On the client side, if you have multiple keys, specify which one to use in ~/.ssh/config:

Host remote-host
    IdentityFile ~/.ssh/id_ed25519_sk
    User youruser

When you initiate an SSH connection, OpenSSH will ask you to touch the security key. The LED on the key will flash, you touch it, and the authentication completes. The touch verification happens every time, which is by design.

Requiring a PIN on Every Use

By default, a FIDO2 key does not require a PIN to perform signing — just a touch. You can enforce PIN verification at the key level using ykman fido access change-pin for YubiKeys, and then regenerate your SSH key with the -O verify-required flag:

ssh-keygen -t ed25519-sk -O verify-required -C "your@email.com"

This embeds a flag in the credential that instructs the authenticator to demand PIN verification before signing, regardless of what the client requests. The result is two-factor authentication within the SSH flow itself: something you have (the physical key) and something you know (the PIN). The PIN is verified by the hardware device directly and never transmitted to the remote server.

Handling Key Loss and Backup Planning

A hardware security key is a single point of failure by design. If it breaks or is lost and you have no backup, you lose SSH access to every server where that key is authorized.

The practical solution is to enroll a second security key as a backup.

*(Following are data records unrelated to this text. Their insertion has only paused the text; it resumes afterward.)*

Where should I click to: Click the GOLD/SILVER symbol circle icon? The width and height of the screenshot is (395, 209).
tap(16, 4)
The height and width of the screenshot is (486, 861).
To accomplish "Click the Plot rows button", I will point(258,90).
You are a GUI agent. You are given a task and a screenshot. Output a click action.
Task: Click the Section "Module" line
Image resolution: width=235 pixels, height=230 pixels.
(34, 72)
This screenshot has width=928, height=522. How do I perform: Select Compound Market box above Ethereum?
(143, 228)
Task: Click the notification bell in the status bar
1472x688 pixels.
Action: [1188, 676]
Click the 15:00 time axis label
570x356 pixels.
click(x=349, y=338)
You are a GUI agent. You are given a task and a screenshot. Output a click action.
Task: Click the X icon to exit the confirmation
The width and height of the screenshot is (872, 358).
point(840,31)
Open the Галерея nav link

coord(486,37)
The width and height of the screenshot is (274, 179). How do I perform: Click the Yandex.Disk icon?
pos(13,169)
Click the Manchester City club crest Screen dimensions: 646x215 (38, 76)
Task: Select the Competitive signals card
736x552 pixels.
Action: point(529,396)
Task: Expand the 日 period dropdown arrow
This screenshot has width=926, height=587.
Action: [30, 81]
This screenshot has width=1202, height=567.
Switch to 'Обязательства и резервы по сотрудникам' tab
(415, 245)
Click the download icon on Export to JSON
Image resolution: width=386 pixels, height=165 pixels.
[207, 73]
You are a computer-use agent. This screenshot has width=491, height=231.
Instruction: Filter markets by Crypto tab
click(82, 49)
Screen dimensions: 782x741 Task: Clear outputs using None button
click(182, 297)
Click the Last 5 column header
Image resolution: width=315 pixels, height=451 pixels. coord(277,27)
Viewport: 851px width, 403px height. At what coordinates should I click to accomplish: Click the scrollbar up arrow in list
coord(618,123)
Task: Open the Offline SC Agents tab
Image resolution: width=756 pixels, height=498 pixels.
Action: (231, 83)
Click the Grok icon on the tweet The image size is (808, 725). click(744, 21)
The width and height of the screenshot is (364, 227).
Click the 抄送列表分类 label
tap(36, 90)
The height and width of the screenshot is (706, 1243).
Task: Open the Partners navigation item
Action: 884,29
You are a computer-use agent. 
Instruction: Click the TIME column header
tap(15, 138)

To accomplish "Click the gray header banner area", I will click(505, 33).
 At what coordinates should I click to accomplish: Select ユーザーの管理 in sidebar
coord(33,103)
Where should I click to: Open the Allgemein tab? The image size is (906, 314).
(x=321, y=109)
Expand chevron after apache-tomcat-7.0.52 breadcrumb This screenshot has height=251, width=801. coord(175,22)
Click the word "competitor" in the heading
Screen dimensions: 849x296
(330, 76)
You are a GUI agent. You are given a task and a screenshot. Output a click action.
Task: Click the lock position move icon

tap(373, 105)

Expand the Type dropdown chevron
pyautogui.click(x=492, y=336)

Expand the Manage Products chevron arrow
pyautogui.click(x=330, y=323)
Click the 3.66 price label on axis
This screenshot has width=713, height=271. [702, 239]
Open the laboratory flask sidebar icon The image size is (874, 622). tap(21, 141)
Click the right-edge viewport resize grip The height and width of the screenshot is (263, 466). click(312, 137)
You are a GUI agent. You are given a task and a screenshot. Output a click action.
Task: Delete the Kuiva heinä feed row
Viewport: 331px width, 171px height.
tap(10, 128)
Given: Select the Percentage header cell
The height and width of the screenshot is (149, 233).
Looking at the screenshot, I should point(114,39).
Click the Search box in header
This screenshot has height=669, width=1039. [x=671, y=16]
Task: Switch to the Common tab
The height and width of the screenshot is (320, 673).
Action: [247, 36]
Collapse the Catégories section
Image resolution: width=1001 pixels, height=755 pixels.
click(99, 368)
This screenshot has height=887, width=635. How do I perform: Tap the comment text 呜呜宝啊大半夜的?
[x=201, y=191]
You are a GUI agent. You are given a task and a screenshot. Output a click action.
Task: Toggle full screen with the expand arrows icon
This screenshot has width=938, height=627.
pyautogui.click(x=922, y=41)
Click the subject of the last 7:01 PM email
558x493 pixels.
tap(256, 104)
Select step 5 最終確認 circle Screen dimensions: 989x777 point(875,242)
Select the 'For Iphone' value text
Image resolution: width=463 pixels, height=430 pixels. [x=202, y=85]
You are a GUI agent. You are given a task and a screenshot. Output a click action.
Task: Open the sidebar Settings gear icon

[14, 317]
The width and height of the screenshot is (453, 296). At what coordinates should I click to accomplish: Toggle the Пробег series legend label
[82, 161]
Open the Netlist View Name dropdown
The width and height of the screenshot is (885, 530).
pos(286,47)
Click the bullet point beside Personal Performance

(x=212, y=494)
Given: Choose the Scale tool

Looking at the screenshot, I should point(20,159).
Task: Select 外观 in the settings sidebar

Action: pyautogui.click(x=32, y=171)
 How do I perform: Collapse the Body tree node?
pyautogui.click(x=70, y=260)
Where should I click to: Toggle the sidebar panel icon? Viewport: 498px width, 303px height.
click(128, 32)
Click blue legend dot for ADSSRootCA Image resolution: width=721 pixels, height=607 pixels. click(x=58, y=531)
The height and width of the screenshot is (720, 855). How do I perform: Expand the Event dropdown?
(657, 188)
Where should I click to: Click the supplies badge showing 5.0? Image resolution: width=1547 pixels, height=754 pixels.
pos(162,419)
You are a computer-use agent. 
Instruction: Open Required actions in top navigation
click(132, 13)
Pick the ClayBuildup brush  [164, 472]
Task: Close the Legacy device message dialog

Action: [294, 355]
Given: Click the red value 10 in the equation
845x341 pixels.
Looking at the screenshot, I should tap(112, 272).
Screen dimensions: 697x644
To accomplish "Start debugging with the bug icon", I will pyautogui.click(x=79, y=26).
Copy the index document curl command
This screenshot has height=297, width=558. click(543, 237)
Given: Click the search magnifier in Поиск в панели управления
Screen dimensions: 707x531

Generate a second ed25519-sk key pair using a different physical key and add its public key to authorized_keys on every server you manage. Store the backup key somewhere physically secure and separate from your primary. Some administrators also keep a traditional Ed25519 software key locked away for emergency access, protected with a strong passphrase and stored on encrypted offline media. OpenSSH does not force you to use only hardware keys, so a mixed authorized_keys file with both hardware-backed and passphrase-protected software keys is a valid operational posture — the risk trade-off is explicit and deliberate rather than accidental.

The fido2-token -I /dev/hidraw0 command will display device information including the AAGUID, which uniquely identifies the authenticator model. Keeping a record of the AAGUID alongside your key serial number helps confirm which physical device a credential belongs to when auditing access across many servers.